----- Given data
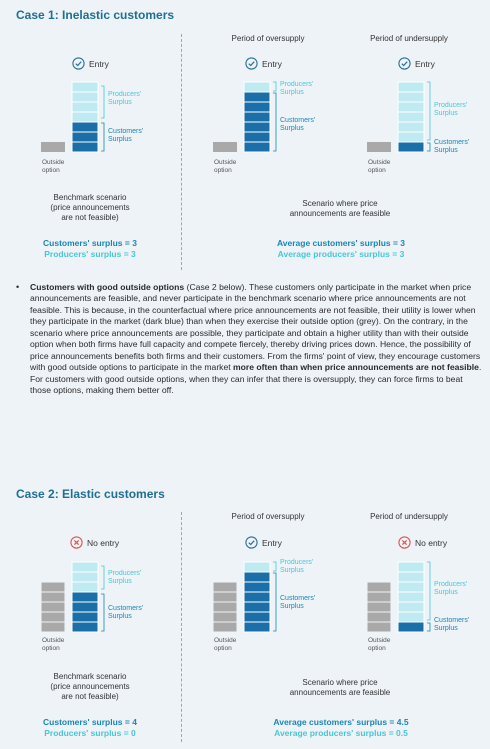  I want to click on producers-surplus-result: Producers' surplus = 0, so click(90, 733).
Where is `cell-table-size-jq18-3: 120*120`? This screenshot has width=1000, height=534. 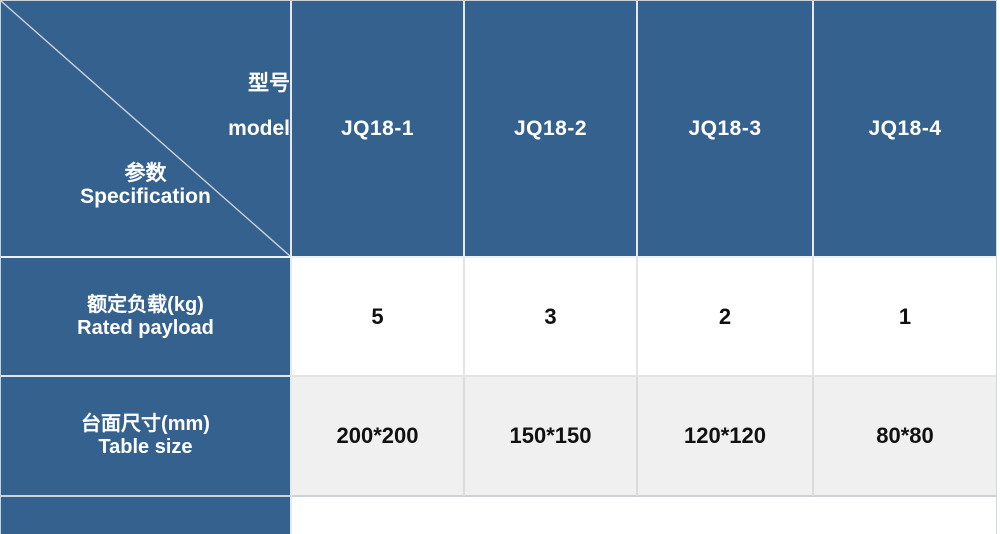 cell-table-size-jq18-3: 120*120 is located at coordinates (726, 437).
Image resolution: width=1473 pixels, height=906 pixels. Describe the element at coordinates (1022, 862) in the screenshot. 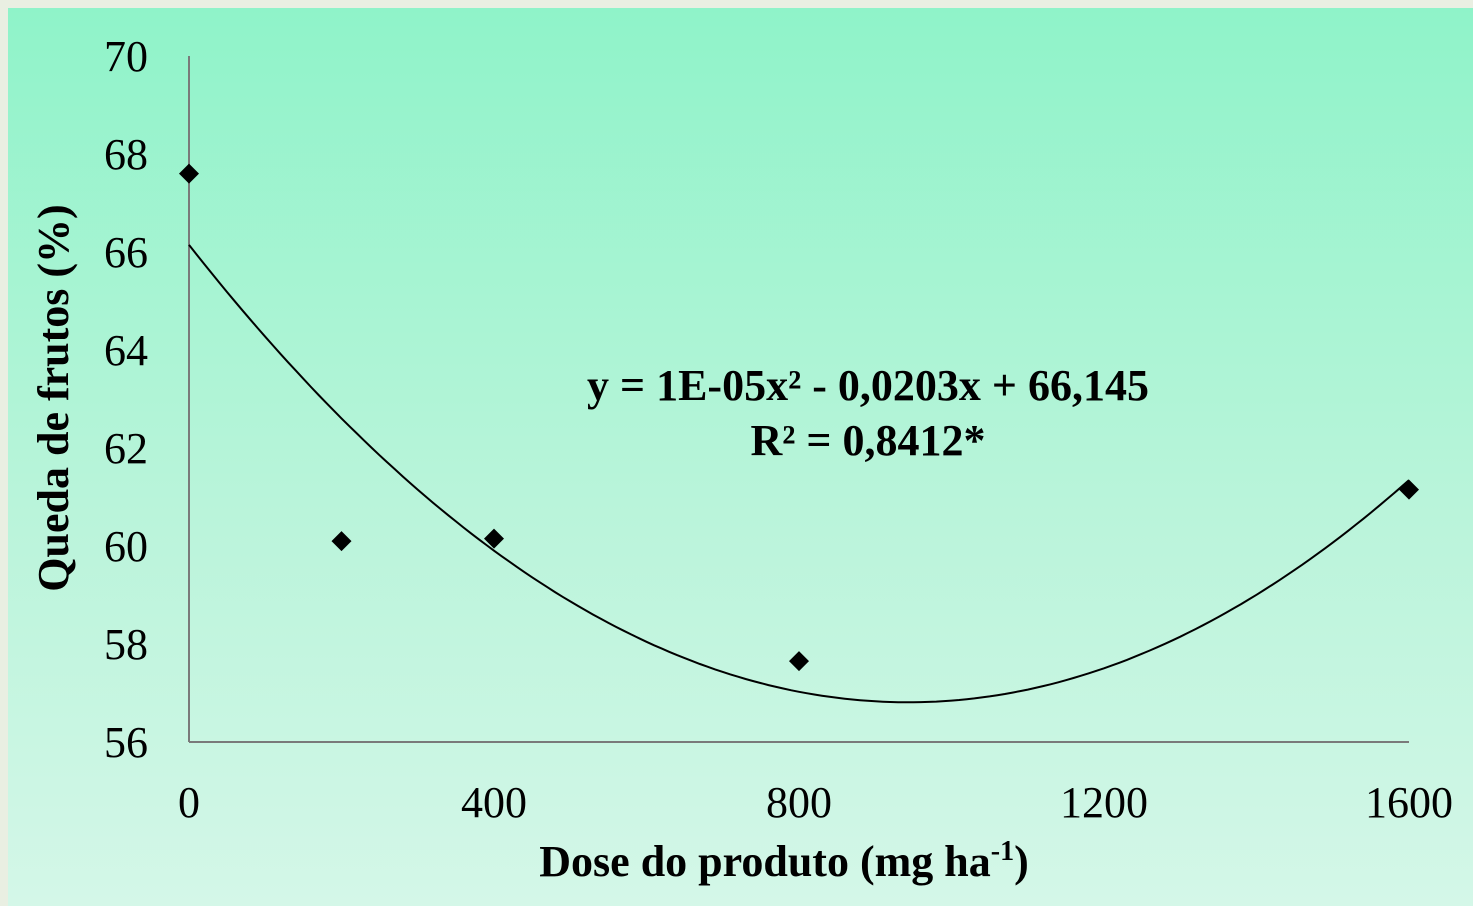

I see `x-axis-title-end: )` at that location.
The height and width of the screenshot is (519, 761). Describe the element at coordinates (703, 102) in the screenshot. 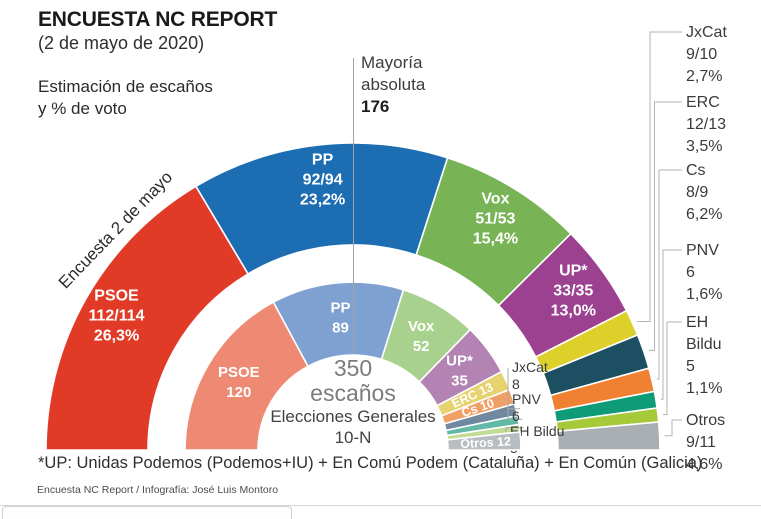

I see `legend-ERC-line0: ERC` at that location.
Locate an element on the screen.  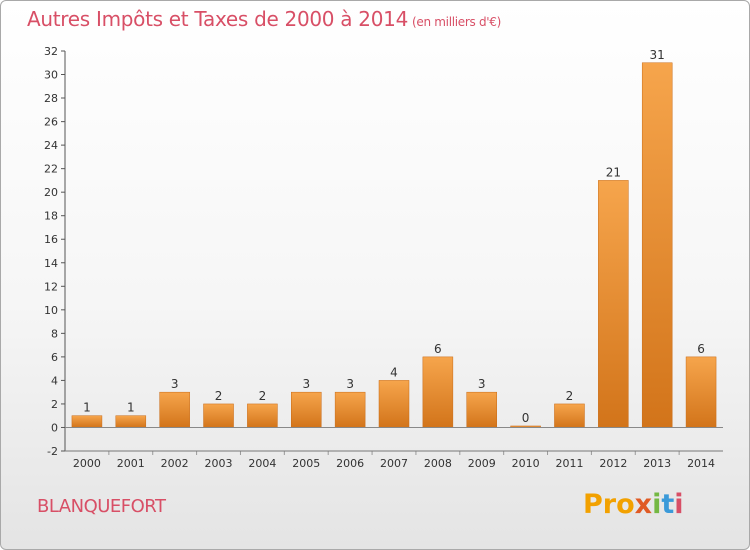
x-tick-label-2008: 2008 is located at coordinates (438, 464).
----------
> [Task description] Please retype the items exactly, starting at the line that contains "Image resolution: width=1473" and ending with the last of the items, and leave the pictures out of your answer.

> [Response to this exercise]
Image resolution: width=1473 pixels, height=906 pixels. Describe the element at coordinates (1022, 862) in the screenshot. 

I see `x-axis-title-end: )` at that location.
The height and width of the screenshot is (519, 761). Describe the element at coordinates (703, 102) in the screenshot. 

I see `legend-ERC-line0: ERC` at that location.
Locate an element on the screen.  
x-tick-label-2008: 2008 is located at coordinates (438, 464).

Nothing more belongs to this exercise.